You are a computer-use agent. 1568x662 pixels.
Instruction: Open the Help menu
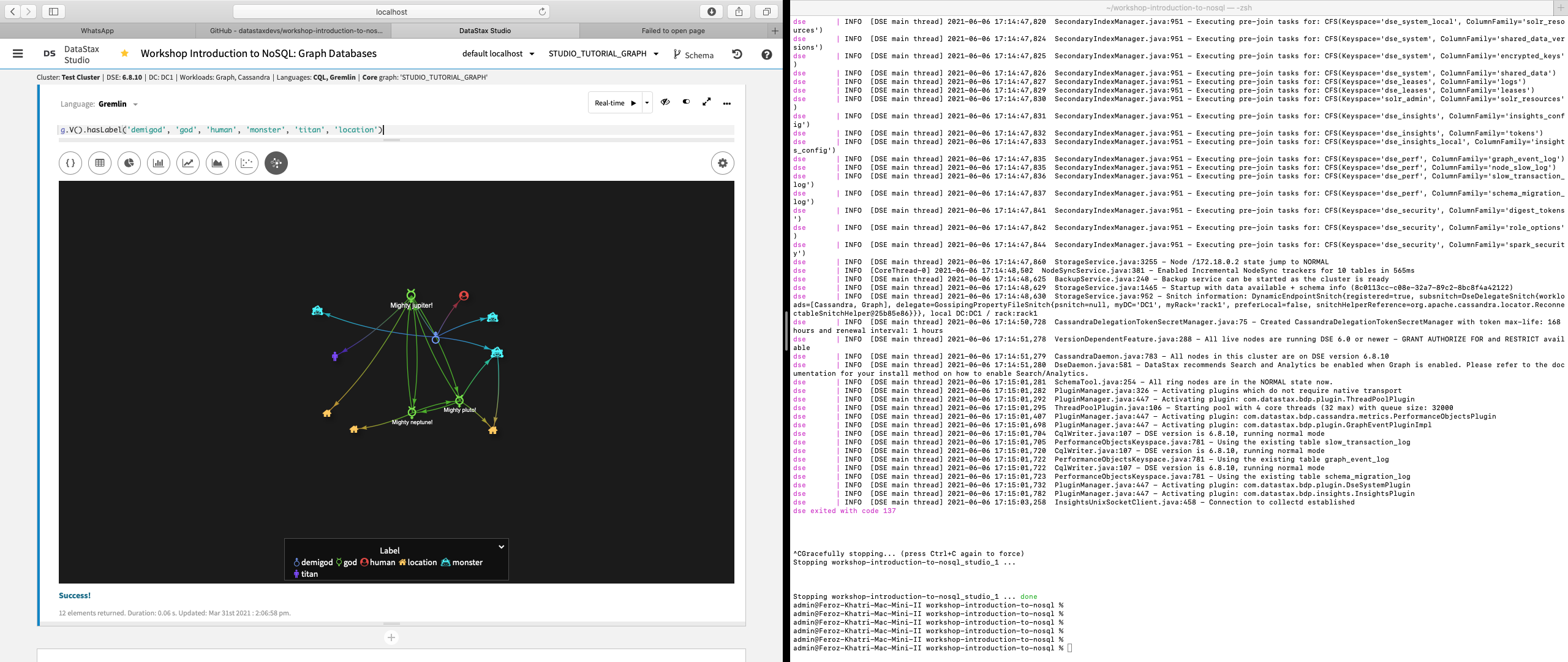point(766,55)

━━━━━━━━━━━━━━━━━━━━

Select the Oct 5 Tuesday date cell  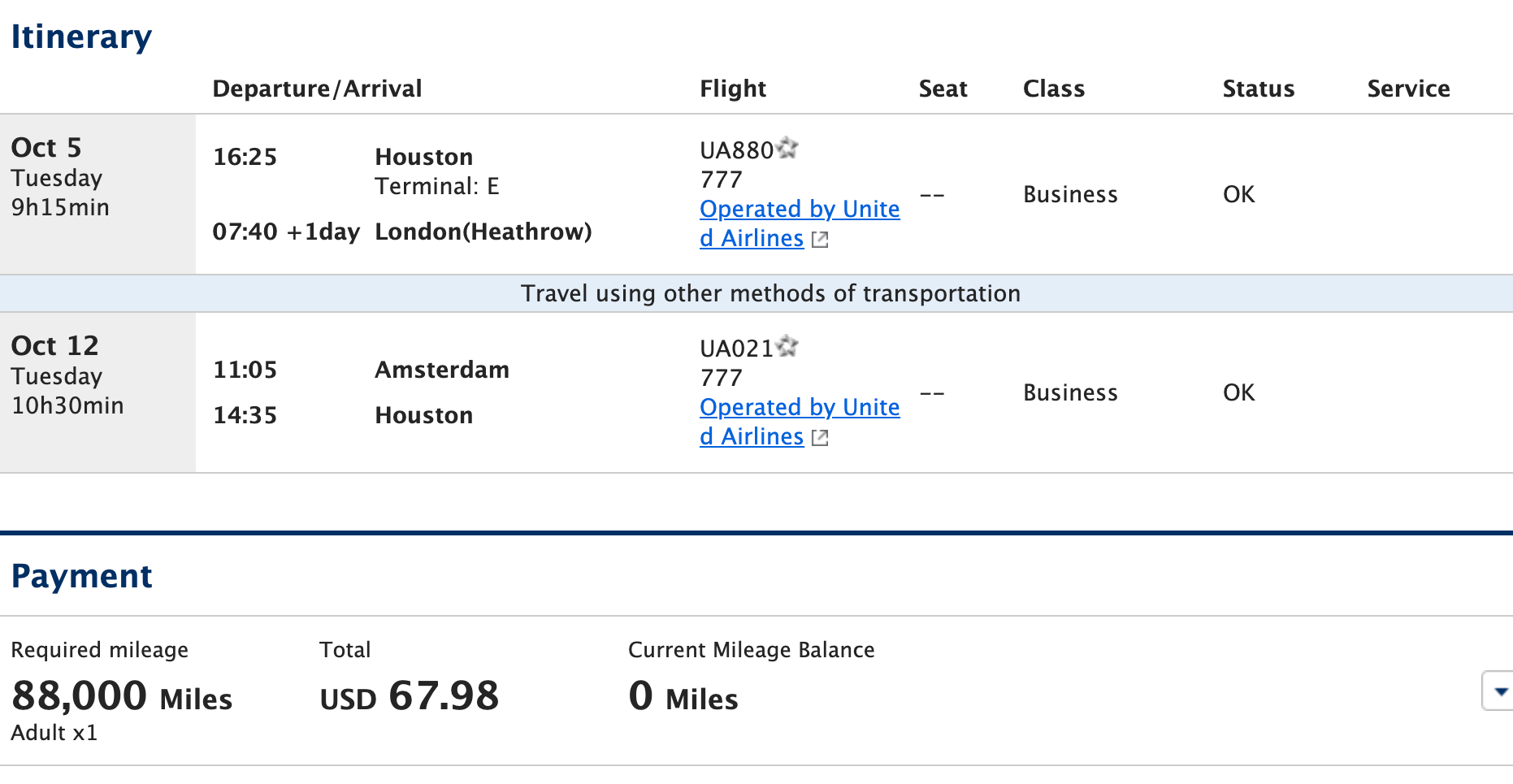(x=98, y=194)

━━━━━━━━━━━━━━━━━━━━

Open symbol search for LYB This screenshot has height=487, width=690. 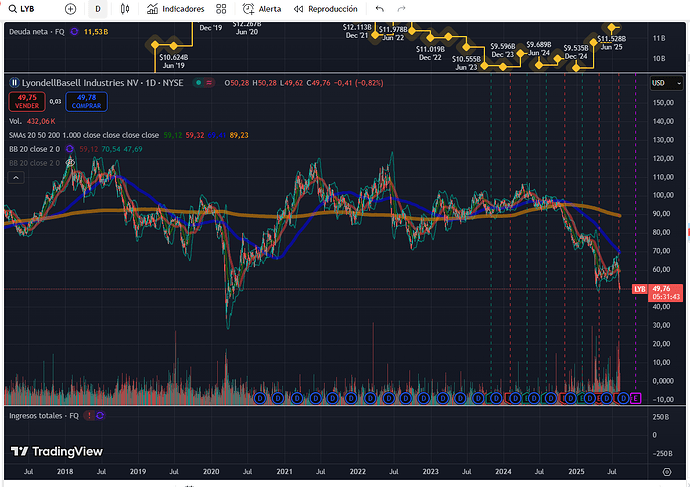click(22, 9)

━━━━━━━━━━━━━━━━━━━━

▶ SHORT PROBLEM: Please render the lines, beginning at the line that contains "You are a computer-use" and stopping after the line that contains "point(766,55)", as a two-column CSV with the headers text and answer and one row per answer. Put each field in quotation marks, replace line breaks with spaces, and leave the pictures out.

▶ THE OUTPUT:
text,answer
"You are a computer-use agent. 1568x662 pixels. Instruction: Open the Help menu","point(766,55)"